Absence de reconnaissance

« Orest était un jeune homme discret de 25 ans qui aimait les livres et rêvait d’une carrière universitaire. Sa mauvaise vue l’avait initialement rendu inapte au service militaire, relate la BBC. Mais en 2023, une patrouille de recrutement l’a interpellé dans la rue. Sa vue a été réévaluée et il a été déclaré apte au combat. Peu après, il a été envoyé au front comme spécialiste des transmissions. »

Le centre de recrutement de l’armée nie avoir trafiqué l’examen de la vue d’Orest, et affirme qu’il était « partiellement apte » à combattre. Déployé près de Chasiv Yar, dans la région de Donetsk, à l’Est de l’Ukraine. Affichant des symptômes de dépression de plus en plus marqués, se renfermant sur lui-même, il est mort la même année sur le front de l’Est. Orest est décédé d’une « blessure auto-infligée », selon l’enquête de l’armée.

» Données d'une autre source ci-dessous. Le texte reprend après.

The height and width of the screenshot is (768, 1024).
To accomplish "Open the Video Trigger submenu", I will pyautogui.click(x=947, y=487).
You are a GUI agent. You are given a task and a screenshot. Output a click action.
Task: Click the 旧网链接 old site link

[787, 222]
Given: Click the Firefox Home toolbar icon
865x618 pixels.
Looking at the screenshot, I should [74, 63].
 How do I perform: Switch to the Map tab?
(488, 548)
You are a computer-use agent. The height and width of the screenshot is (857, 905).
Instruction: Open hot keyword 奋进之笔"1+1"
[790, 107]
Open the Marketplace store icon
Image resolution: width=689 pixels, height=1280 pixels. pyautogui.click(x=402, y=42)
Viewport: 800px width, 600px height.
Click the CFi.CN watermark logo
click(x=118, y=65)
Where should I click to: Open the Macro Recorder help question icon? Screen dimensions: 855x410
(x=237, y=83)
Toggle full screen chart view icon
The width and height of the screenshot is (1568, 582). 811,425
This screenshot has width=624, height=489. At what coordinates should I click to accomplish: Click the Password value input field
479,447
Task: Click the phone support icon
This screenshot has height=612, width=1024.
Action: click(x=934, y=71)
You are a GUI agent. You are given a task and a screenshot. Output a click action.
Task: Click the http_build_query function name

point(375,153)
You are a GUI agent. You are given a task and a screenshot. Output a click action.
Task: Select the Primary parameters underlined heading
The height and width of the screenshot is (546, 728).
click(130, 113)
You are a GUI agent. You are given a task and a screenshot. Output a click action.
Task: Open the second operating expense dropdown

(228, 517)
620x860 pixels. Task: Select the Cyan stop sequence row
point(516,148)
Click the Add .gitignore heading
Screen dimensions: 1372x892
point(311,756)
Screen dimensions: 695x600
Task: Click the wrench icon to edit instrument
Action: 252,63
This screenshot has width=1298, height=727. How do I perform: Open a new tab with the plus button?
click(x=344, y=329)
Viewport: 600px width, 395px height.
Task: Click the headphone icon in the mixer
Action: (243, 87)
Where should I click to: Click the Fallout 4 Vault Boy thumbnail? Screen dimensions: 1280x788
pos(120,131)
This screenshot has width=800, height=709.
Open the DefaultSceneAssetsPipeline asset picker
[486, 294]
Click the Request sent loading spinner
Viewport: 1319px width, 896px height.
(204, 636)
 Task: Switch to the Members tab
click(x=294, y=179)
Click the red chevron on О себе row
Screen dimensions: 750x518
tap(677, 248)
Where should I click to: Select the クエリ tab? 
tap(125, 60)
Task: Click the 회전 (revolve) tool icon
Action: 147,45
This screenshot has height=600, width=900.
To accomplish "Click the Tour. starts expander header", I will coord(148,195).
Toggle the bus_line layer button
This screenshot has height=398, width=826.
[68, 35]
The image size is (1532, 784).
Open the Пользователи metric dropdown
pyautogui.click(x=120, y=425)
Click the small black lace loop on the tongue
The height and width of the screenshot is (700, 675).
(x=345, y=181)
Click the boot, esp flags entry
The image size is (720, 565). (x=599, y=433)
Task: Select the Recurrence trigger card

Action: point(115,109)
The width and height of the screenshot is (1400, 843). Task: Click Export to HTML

« [Sa mère] écrit encore chaque jour à son fils – 650 lettres à ce jour –, et son chagrin est exacerbé par la façon dont l’Ukraine considère le suicide comme une perte non liée au combat, poursuit la BBC. Les familles de ceux qui se suicident ne reçoivent aucune compensation, aucun honneur militaire ni aucune reconnaissance publique. »

Décès suspects

Le mari de Mariyana, Anatoliy, s’est engagé volontairement dans l’armée en 2022. Initialement recalé par manque d’expérience, il a insisté jusqu’à être déployé à Bakhmout, théâtre de l’une des batailles les plus féroces du conflit, en tant que mitrailleur. Après avoir perdu au combat une cinquantaine de frères d’armes et une partie de son bras, il est devenu un autre homme. Alors qu’il recevait des soins, il a mis fin à ses jours dans l’enceinte de l’hôpital.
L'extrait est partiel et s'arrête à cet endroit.